Rukia entra de rompante na casa de banho.
― Vamos, Ichigo, abriu-se uma garganta aqui perto.
― ÁÁááááá! Rukia, não podes esperar que eu acabe de fazer o que eu estou a fazer? Do lado de fora, de preferência?
Rukia pára então para pensar. Repara em Ichigo, sentado na sanita. As suas faces coram, se de embaraço ou de irritação, ele não tem como saber, mas a verdade é que ela não retrocede.
― É claro que não posso esperar, há almas em perigo, levanta-te daí.
E com isto ela sai a correr. Ichigo chama Kon num berro. Kon encara-o estupefacto.
― Hã? Ichigo, que situação tão inconveniente para me chama...ha, guf, glock...
Ichigo agarra no boneco de peluche, saca a pílula de dentro dele e engole-a, por sua vez. O shinigami separa-se do seu corpo agora entregue a Kon.
― Kon, preciso que acabes o serviço por mim, e no fim vai tomar banho e depois vai comer que eu estou com fome.
― Mas porque é que eu tenho sempre que fazer o trabalho sujo?
― Porque se tu não o fizeres, mais ninguém o poderá fazer, visto que a Rukia hoje acordou maldisposta e eu tenho trabalho á espera.
Ulquiorra continua a caminhar pelas ruas, chamando a atenção pelo seu estranho aspecto físico e por estar apenas vestido com um sobretudo preto manchado de sangue. Mas ele não repara nisso, não repara no que a lixeira colectiva que é a humanidade em si faz ou deixa de fazer. Então ele pára. As suas pequenas narinas aquilinas dilatam-se em contacto com um cheiro familiar. Cheira a coragem. A reiatsu de Ichigo fulmina o céu lá ao longe onde os Grande Menos caminham. Encontrou o seu alvo.
Ichigo vem a subir as escadas para o seu quarto, aliviado por poder finalmente descansar e por Kon ter feito tudo o que lhe havia pedido.

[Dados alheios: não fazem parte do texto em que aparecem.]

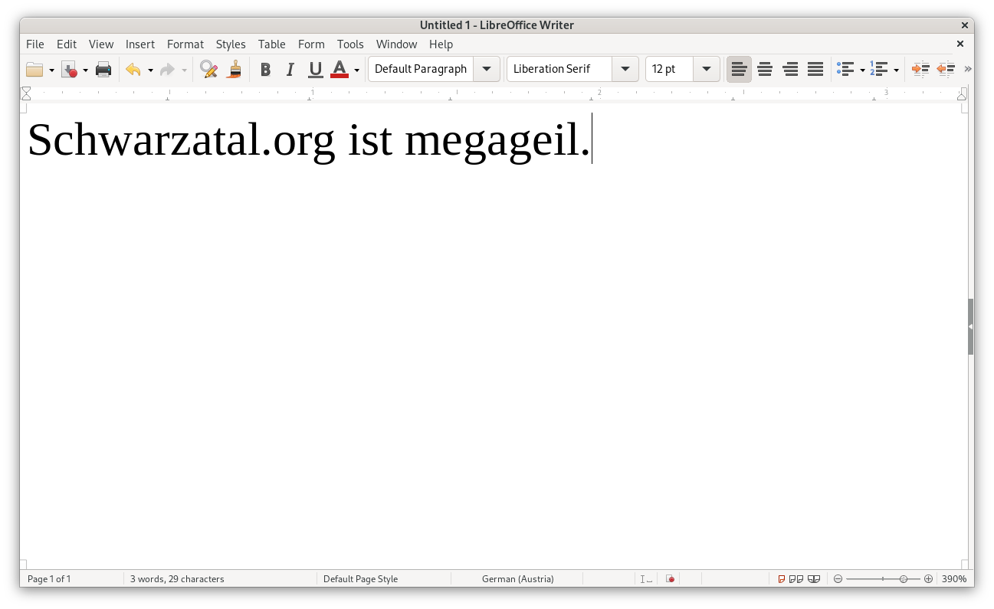Click the Undo arrow icon
The height and width of the screenshot is (609, 994).
(x=133, y=70)
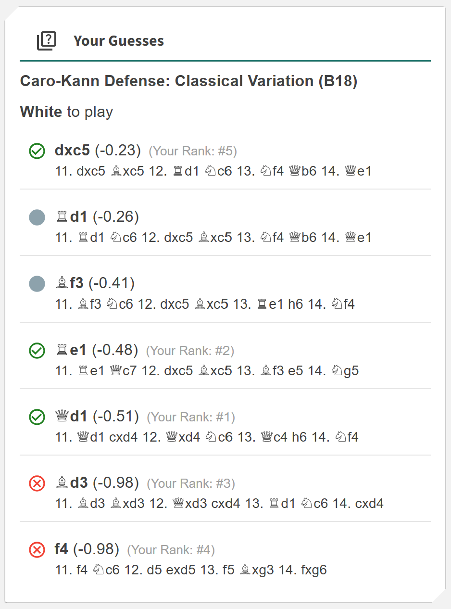Click gray circle icon beside Bf3
451x609 pixels.
37,284
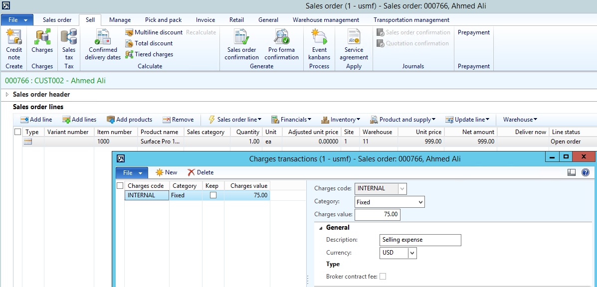Switch to the Pick and pack tab
This screenshot has height=287, width=597.
163,20
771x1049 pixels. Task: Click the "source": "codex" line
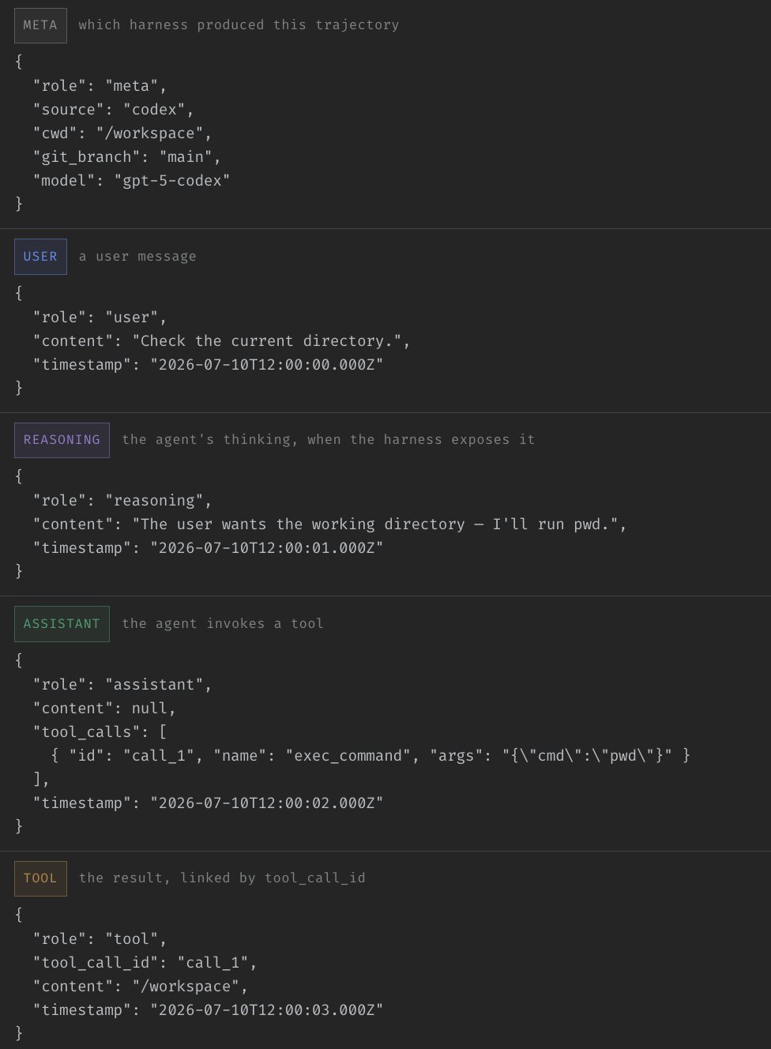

― O Kon até é bem atinado, de vez em quando. Se calhar a Rukia exagera um bocado com ele. (a Rukia? só a Rukia? fala a sério, Ichigo.) ― ele abre a porta do quarto, sempre com a cabeça baixa no seu jeito desleixado. ― Tenho de pedir ao Ishida que lhe costure a... hã? ― ele sente uma rajada de vento, olha para a frente. ― Áááááááááááááá!
O ser pousado no parapeito da sua janela parece ter renascido dos seus piores pesadelos. Os cabelos de Ulquiorra esvoaçam como nuvens negras sobre a pele pálida. A expressão do seu olhar é a mesma, mas o brilho que o habita é algo que Ichigo nunca viu, nem tão pouco pode compreender a sua natureza.
― Não grites, shinigami. Não sejas tolo. Não te distraias. Vim para acabar o que comecei!